The design of the physical environment is also central to patient centered care. But all to often, it, too gets lost in a sea of rules and regulations.
Technology informs hospital room configurations. Other issues, such as infection control, become the driving force behind furniture and materials design. Electrical safety informs where the television and lights are placed. And, after that, comes the patient.
The shift from putting patients into a pre-existing one-size-fits-all hospital room to one that serves and anticipates their needs is happening. However, the job is hardly done.
There are ample models of patient centered design — even a nonprofit organization that promotes it. And yet many hospital administrators still worry more about the capital budget rather than look at how to improve the design of the patient units and rooms so that they better support both patients and staff.
The budget is the budget. What really matters at the bedside cannot be written into or out of any financial document.

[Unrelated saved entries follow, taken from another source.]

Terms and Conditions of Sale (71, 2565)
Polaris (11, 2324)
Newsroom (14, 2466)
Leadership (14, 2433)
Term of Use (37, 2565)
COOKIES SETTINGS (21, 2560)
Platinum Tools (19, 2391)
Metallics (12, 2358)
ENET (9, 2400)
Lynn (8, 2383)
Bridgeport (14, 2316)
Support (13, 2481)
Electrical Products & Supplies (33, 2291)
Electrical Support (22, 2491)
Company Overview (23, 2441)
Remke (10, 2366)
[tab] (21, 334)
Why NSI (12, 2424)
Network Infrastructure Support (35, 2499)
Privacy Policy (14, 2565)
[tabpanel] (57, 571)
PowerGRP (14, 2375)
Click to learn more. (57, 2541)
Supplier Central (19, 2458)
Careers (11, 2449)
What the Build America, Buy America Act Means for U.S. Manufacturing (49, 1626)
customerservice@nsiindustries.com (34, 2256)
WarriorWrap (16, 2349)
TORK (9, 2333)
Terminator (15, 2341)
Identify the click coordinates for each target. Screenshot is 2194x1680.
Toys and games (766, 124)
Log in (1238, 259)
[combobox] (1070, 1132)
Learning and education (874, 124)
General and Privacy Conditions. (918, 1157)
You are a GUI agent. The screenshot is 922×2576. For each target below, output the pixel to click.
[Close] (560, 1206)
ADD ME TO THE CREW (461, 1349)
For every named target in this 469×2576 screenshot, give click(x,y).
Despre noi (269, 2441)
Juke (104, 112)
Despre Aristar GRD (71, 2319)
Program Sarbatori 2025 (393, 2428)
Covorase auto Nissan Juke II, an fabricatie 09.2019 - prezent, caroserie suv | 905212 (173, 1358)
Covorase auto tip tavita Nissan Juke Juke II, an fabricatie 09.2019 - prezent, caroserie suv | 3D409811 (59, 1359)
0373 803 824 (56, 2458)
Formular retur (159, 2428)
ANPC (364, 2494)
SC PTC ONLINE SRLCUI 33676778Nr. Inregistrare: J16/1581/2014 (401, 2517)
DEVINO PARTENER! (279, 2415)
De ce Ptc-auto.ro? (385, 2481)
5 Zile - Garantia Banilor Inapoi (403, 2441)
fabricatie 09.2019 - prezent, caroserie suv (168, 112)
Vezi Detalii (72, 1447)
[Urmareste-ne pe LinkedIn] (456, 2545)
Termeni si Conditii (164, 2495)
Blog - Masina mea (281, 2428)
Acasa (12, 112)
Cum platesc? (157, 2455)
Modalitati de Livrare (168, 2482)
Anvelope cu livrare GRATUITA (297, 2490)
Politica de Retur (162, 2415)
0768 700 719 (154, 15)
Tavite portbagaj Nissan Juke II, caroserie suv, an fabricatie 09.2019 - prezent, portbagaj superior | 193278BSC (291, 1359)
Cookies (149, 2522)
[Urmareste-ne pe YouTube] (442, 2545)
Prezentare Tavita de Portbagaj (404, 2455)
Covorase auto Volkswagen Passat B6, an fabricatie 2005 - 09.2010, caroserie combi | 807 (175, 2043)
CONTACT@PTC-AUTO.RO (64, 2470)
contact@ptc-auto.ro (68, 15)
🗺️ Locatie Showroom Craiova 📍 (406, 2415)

I’m looking forward to attending and speaking at the 2014 Planetree International Conference on Patient Centered Care this month in Chicago. It’s a unique event, because it brings together Planetree affiliate hospitals whose mission and goals are similar, thought-leaders who are sharing their knowledge, and patients whose experiences offer invaluable insights to inform the future.
Dr. Jean Watson, in Nursing: Human Science and Human Care, a Theory of Nursing (1985), stated best the deep intention of patient centered care:
“[The] human-to-human connection [that defines patient-centered care] expands our compassion and caring and keeps alive our common humanity. All of this process deepens and sustains our shared humanity and helps to avoid reducing another human being to the moral status of object.”